Après son passage au 92e Escadron, Kent accède au grade de lieutenant‑colonel d’aviation et reçoit le commandement de l’escadre polonaise à Northolt, qui compte désormais quatre escadrons polonais et a la réputation de constituer l’un des meilleurs corps de pilotes de chasse de toute l’Angleterre. Il dirige de nombreuses escortes de bombardiers en France ainsi que des raids contre la campagne française.

Kent confie ce qui suit au sujet de la période qu’il passe aux côtés des Polonais :

Je ne peux dire à quel point je suis fier d’avoir eu le privilège de contribuer à la formation et au commandement du 303e Escadron et de diriger ultérieurement une force combattante aussi extraordinaire que l’escadre polonaise. Au cours de cette période, j’ai vu naître en moi un sentiment d’admiration et de respect et une véritable affection pour ces hommes vraiment remarquables que je n’ai jamais perdus. J’ai tissé des liens d’amitié qui sont aussi solides qu’ils l’étaient il y a 25 ans et c’est ce que je trouve le plus gratifiant. Nous, qui avons eu le privilège de voler et de combattre à leurs côtés, ne les oublierons jamais et la Grande‑Bretagne ne doit jamais oublier tout ce qu’elle doit à la loyauté, à l’esprit indomptable et au sacrifice des pilotes polonais. Ils ont été nos plus ardents alliés durant cette période sombre : puissions‑nous toujours nous souvenir d’eux comme tels!

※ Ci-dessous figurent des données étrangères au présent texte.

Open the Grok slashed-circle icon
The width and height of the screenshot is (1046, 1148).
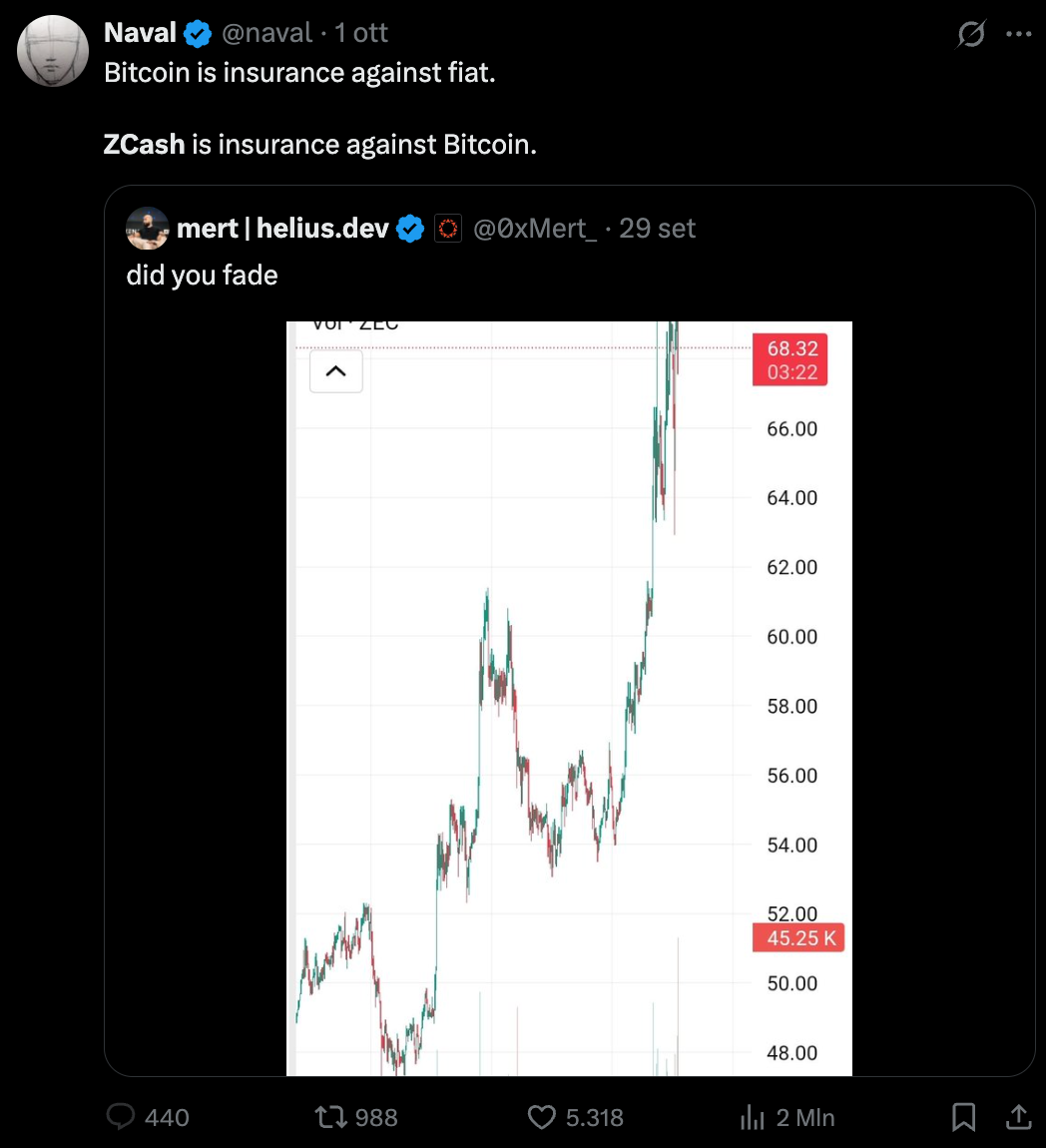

Kent a été finalement relevé de son commandement à Northolt et envoyé au Canada pour six mois en vue d’une tournée des obligations de guerre. Il blaguait en confiant qu’il n’avait jamais pu déterminer s’il s’agissait d’une récompense ou d’une punition. Tristement, cette tournée de conférences est la dernière occasion où il verra sa mère, qui meurt avant la fin de la guerre. Avant que la guerre ne se termine, Kent sert en Libye, puis retourne en Angleterre et devient officier d’état‑major personnel du maréchal en chef de l’air Sholto Douglas, commandant en chef des Forces aériennes britanniques dans la zone britannique de l’Allemagne occupée. Les dernières victoires du temps de guerre de Kent comprennent treize aéronefs détruits, trois aéronefs probablement détruits et trois appareils endommagés. Le temps ne me permet pas de donner des détails sur sa carrière après la guerre, qui a surtout consisté à agir comme pilote d’essai principal pour la RAF.

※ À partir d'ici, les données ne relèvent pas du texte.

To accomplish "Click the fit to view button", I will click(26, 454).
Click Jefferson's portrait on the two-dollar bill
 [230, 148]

L’aspect qui me frappe le plus au sujet de la carrière de Kent est la mesure dans laquelle il s’est montré à la hauteur de la tâche, peu importe le travail qu’il devait accomplir. En examinant son parcours, c’est‑à‑dire du moment où il est devenu le plus jeune pilote de l’histoire canadienne à celui où il a joué un rôle déterminant dans la bataille d’Angleterre, en passant par la transformation d’un escadron brisé et démoralisé en une organisation prête au combat, j’en suis venu à éprouver la plus profonde admiration non seulement pour son sens du devoir mais pour sa loyauté envers les pilotes qu’il commandait. Je me plais à croire que sa force de caractère et son esprit d’initiative témoignent de l’éducation qu’il a reçue à Winnipeg. Nous pouvons être heureux de constater que ses qualités et ses origines winnipegoises ont contribué à guider Kent vers les succès qu’il a connus à titre de l’un « des rares fleurons ».  

Paul Collins est un historien amateur et écrivain qui habite Winnipeg. Il est coprésident de Building a Legend, un groupe sans but lucratif qui s’est fixé l’objectif de construire un Spitfire pouvant voler afin d’en faire un monument rendant hommage au 402e Escadron « Ville de Winnipeg ».

Le texte précédent est une version un peu condensée d’un article paru dans le numéro spécial sur la bataille d’Angleterre de la Revue de l’Aviation royale canadienne.